Clare twisted around, interested. “Excuse me,” she said as the woman bustled toward the back. “I don’t mean to be nosy, but are you related to Courtney Reid?”

He raised his dark brows. “She’s my stepmother.” He looked at Clare. “And you’ll have to excuse me, but you don’t look at all like one of Courtney’s usual friends.”

“I’m the priest at St. Alban’s. Clare Fergusson.” She held out her hand.

He shook it. “I remember. One dress, two blouses. I’m Jeremy Reid.” He grinned, exposing teeth so dazzlingly white they had to have been bleached.

“Are you home for a visit?” Behind the counter, she heard hangers rattling. Millers Kill boasted the last dry cleaner in America to resist automation.

“Nope. I work here. Well, not here, exactly. At the new resort.”

“Oh! I’m going to be there tonight. At the grand-opening dinner dance. At least,” she considered, “I think I’m going. If it’s still on.”

“It’s still on. Why wouldn’t it be?”

“Because of the van der Hoevens.” A plastic thwap-thwap drew her around. The woman laid Clare’s clothes on the counter.

“Twenty dollars,” the attendant said, her impatient expression signaling that she was mentally already locked up and gone.

“What about them?”

Clare dug her wallet out of her jacket pocket. “Millie van der Hoeven is missing.” She dropped her voice. “And I don’t think it’s made the news yet, but Eugene van der Hoeven died today.”

“Holy shit!” His eyes went to her collar, which she had put on for her hospital visit, and he blushed slightly, burnishing his high cheekbones. She smiled to herself. Her sister Grace would have gone after this one with both hands. “Sorry. But no, we haven’t heard anything about canceling the dinner dance. When I left, preparations were in full swing.”

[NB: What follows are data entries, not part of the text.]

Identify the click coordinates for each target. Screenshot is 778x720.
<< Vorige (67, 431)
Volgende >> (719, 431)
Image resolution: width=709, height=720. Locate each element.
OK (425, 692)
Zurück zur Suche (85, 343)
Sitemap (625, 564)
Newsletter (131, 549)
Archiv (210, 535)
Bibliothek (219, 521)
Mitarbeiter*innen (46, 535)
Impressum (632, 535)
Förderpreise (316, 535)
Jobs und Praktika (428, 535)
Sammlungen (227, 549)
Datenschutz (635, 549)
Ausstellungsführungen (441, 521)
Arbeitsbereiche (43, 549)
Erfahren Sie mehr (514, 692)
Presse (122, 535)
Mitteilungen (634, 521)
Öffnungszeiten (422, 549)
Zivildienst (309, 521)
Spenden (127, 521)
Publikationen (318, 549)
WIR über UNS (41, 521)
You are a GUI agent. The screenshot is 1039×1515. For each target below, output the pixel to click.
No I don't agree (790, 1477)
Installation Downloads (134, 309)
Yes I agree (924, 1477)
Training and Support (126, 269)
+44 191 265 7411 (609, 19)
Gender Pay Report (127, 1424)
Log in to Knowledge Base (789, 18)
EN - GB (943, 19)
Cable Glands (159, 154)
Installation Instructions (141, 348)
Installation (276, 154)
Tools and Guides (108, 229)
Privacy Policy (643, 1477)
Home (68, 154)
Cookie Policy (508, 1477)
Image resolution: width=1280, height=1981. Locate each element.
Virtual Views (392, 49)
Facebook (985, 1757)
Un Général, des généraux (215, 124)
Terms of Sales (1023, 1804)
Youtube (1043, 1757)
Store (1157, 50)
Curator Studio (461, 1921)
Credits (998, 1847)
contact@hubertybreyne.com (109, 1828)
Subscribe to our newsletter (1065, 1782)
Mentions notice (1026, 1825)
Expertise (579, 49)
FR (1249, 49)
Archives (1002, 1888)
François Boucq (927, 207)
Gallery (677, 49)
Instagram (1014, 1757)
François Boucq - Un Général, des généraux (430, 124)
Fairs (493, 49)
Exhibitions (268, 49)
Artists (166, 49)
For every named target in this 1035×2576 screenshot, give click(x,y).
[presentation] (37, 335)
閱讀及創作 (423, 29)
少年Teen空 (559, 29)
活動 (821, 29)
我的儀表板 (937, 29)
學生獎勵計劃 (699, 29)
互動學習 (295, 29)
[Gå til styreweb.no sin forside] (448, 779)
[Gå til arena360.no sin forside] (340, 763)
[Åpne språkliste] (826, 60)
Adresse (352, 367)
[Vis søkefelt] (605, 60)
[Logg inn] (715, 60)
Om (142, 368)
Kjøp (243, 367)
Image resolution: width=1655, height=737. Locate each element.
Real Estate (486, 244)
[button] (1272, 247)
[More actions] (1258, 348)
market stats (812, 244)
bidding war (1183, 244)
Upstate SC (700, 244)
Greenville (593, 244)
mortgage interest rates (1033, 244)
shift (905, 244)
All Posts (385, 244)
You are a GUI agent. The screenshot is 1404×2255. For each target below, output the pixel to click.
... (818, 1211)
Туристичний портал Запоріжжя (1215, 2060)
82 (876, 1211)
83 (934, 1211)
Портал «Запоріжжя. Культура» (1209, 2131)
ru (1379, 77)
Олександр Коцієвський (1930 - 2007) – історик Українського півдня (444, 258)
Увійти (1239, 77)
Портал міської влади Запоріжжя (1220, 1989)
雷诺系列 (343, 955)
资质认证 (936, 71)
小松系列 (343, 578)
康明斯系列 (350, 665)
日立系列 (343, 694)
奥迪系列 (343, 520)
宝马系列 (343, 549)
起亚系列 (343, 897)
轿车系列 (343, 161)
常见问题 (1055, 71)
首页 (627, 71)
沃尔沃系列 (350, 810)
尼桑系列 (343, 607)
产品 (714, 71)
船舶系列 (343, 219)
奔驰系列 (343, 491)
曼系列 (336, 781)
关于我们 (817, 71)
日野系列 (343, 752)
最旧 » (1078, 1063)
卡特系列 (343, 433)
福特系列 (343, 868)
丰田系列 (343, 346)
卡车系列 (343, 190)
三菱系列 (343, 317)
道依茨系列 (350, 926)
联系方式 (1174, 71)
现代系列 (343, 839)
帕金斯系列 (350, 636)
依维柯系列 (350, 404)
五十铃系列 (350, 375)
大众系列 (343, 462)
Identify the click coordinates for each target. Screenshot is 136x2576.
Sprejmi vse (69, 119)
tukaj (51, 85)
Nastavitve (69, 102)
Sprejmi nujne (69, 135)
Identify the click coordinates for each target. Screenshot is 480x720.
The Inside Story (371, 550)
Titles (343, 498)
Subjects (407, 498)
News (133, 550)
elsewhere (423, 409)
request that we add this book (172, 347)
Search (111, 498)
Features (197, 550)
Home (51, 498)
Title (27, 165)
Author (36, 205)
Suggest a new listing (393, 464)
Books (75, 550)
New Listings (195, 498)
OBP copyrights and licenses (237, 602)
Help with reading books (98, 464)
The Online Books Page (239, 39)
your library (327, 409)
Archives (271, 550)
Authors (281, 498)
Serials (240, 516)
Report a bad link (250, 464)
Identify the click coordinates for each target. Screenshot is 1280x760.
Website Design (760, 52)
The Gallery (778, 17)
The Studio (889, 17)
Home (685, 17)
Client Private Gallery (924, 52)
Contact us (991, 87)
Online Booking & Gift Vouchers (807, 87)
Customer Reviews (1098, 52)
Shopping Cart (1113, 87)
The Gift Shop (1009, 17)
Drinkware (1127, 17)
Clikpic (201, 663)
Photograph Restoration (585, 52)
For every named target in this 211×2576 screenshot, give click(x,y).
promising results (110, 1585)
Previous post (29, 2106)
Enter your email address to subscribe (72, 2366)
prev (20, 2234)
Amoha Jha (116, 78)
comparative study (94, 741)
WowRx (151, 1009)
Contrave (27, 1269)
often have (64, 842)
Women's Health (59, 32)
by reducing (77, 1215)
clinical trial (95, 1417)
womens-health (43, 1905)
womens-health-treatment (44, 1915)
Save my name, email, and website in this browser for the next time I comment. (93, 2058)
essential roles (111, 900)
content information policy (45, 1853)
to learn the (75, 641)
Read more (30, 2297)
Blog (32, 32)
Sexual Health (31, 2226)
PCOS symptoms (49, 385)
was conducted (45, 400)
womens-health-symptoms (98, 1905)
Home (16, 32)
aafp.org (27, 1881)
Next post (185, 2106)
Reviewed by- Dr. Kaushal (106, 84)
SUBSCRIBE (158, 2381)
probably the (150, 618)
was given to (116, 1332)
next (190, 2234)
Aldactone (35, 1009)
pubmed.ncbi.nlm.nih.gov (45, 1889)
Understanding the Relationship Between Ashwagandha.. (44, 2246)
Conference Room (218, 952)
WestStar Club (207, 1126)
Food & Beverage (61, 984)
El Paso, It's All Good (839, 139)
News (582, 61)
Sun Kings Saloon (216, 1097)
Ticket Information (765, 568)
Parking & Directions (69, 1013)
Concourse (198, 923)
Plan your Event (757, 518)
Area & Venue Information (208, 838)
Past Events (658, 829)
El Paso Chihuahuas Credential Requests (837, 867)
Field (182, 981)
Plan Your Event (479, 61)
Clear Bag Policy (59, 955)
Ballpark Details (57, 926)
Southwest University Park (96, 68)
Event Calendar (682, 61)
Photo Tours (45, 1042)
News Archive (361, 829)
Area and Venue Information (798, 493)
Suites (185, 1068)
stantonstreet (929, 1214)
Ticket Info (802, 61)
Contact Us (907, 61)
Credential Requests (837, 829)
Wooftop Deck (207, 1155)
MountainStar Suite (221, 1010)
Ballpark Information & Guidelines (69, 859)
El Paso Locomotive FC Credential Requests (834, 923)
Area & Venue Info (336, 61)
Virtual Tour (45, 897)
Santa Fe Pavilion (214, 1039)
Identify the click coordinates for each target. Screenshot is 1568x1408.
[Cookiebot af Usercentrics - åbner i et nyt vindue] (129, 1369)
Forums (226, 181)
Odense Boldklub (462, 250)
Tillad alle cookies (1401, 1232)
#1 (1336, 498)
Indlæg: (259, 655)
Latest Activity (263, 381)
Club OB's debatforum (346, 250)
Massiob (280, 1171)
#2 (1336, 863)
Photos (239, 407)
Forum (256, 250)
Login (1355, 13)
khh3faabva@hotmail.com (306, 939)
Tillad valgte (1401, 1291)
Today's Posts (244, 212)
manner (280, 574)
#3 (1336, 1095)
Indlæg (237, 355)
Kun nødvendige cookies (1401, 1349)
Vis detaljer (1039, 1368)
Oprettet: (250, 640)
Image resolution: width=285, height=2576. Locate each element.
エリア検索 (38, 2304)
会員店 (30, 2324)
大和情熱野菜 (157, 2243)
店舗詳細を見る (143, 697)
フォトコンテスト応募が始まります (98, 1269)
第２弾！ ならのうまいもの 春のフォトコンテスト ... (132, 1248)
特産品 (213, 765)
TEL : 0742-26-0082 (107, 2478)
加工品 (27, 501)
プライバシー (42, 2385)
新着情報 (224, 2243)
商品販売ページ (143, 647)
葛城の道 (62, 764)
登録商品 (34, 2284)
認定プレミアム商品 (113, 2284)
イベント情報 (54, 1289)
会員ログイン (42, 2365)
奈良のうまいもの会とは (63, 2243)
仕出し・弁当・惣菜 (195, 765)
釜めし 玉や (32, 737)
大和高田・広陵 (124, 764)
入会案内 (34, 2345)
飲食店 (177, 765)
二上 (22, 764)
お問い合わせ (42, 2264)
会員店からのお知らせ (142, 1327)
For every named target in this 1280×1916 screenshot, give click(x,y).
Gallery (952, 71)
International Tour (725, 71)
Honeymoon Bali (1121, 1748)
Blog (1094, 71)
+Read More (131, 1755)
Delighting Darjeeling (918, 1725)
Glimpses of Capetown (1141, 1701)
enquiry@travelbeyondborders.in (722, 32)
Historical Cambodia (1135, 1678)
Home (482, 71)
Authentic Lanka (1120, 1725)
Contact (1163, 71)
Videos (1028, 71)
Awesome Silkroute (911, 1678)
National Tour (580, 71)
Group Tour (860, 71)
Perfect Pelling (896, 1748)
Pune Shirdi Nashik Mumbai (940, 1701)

She handed over her twenty. “Who’s sponsoring the event?”

“GWP, the Adirondack Conservancy Corporation, and the resort. It’s not just for the land transaction, you know? It’s also a thank-you for Mr. Opperman’s investors and big donors to the ACC.” He frowned. “Even without the van der Hoevens, I don’t think Mr. Opperman would pull the plug. He wants to open the resort with a bang.”

“Mmmm.” She had met John Opperman two summers ago, when the resort was just breaking ground. He had engaged in the most cold-blooded business dealings she had ever witnessed. She had destroyed his corporate helicopter. It was safe to say neither had been left with a good feeling about the other.

The clerk hoisted a stack of suits and shirts onto the counter. “Forty-three bucks,” she said. Jeremy handed her a card.

“Do you think your father will be worried? If the land deal is off?”

He looked at her sharply.

“I heard the company buying the property was on the verge of making a bid for your family’s mill.”

“That’s not widely known.”

She smiled in what she hoped was a disarming fashion. “Priests hear all sorts of stuff that’s not widely known.”